Strange error when enabling multiple threads

I have some code that fails with " ERROR: UndefVarError: T not defined" when I run julia with multiple threads and works fine otherwise.
The complete details can be found in https://github.com/invenia/Impute.jl/issues/124 , but I am not so sure any longer if this is a bug in the package Impute or in Julia itself.

The error does NOT happen when I launch Julia with the command:
julia --project
It DOES happen when I launch it with the command:
julia -t auto --project

Any hints?

The problem does not appear with small data sets, only with large data sets. I am providing the complete data set needed to reproduce the bug in a gist .
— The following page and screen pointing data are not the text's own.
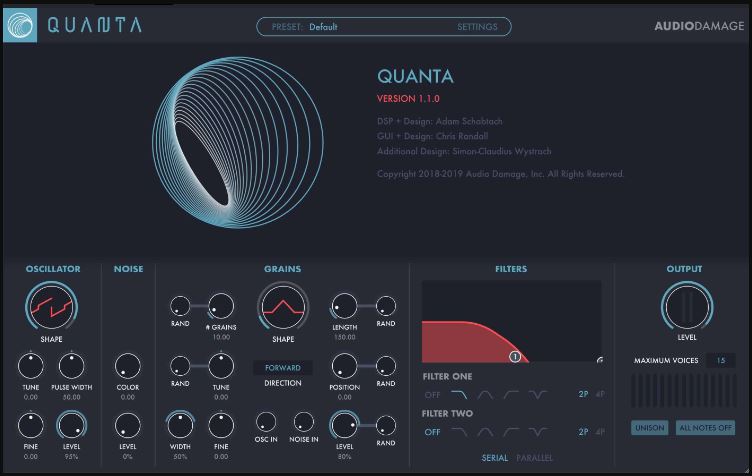Screen dimensions: 752x476
Task: Click the grains envelope Shape display
Action: click(x=283, y=307)
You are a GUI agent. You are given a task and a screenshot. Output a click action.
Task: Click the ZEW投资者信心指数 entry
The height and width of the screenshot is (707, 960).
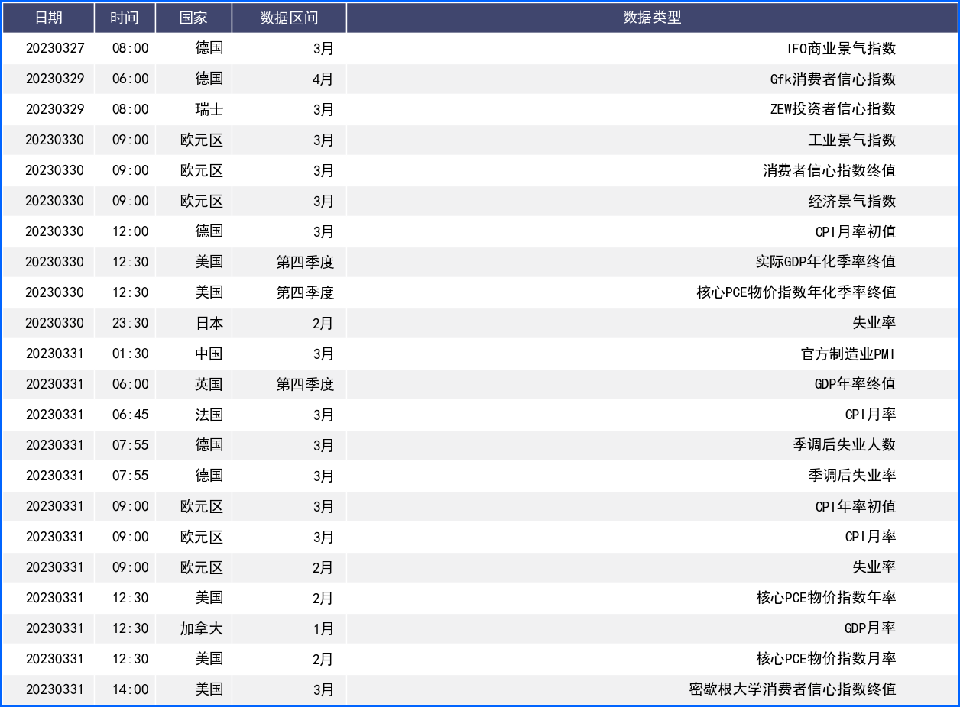click(x=832, y=109)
Just looks like a bug in the package.

Question: Is it possible to change the number of threads that Julia uses at runtime?

If that would be possible I could reduce the number of threads before calling the problematic function to one and increase them afterwards.
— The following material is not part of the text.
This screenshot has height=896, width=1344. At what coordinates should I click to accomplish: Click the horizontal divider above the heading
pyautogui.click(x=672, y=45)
Or is there another way to force a function to use only one thread?

1 Like

Additional finding: If I add the parameter ntasks=1 to the CSV.read call like this:

df_new = CSV.read("data/" * logfile, DataFrame; ntasks=1)

no error occurs even if Julia itself has 8 threads available.
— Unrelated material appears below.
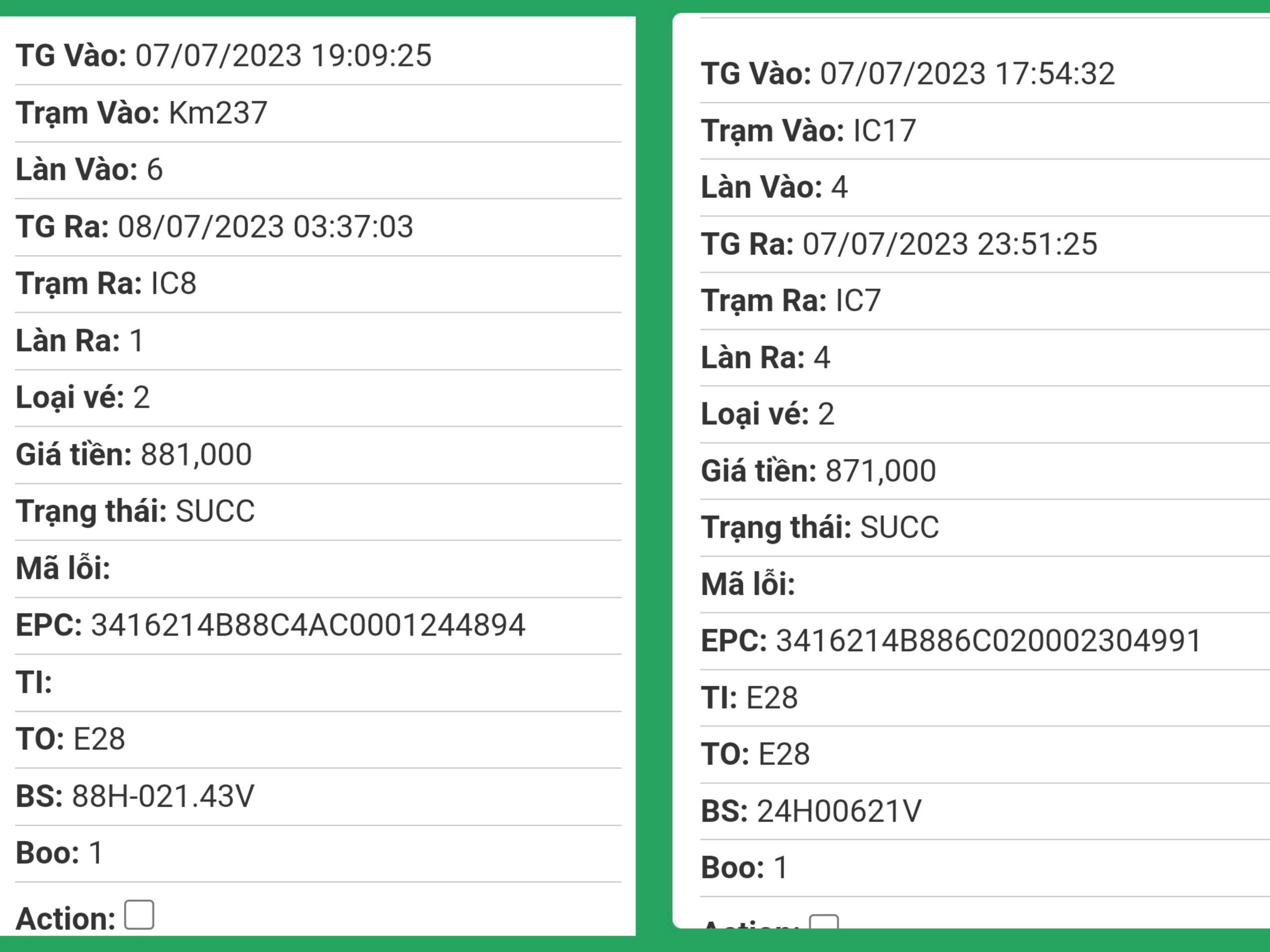Click the EPC code ending in 244894

click(x=308, y=625)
So perhaps the bug is in the CSV package and not in the Impute package?

For me it looks as if CSV.read creates different output depending on the number of tasks it is using, and the different output causes Impute to crash.

Not right now.

The stacktrace you posted shows that it is very much in Impute.

This bug can happen when https://github.com/invenia/Impute.jl/blob/d08c5069f71507e4fee5e49e90f97c9527586a69/src/imputors/interp.jl#L41 is called with data::AbstractVector{Missing}, in which case T would not be defined because there is no other eltype than Missing for that vector type. This is thus definitely not a multithreading bug, but a bug in how that function is defined; if the eltype(data) === Missing, then something else needs to happen than trying to call T(...).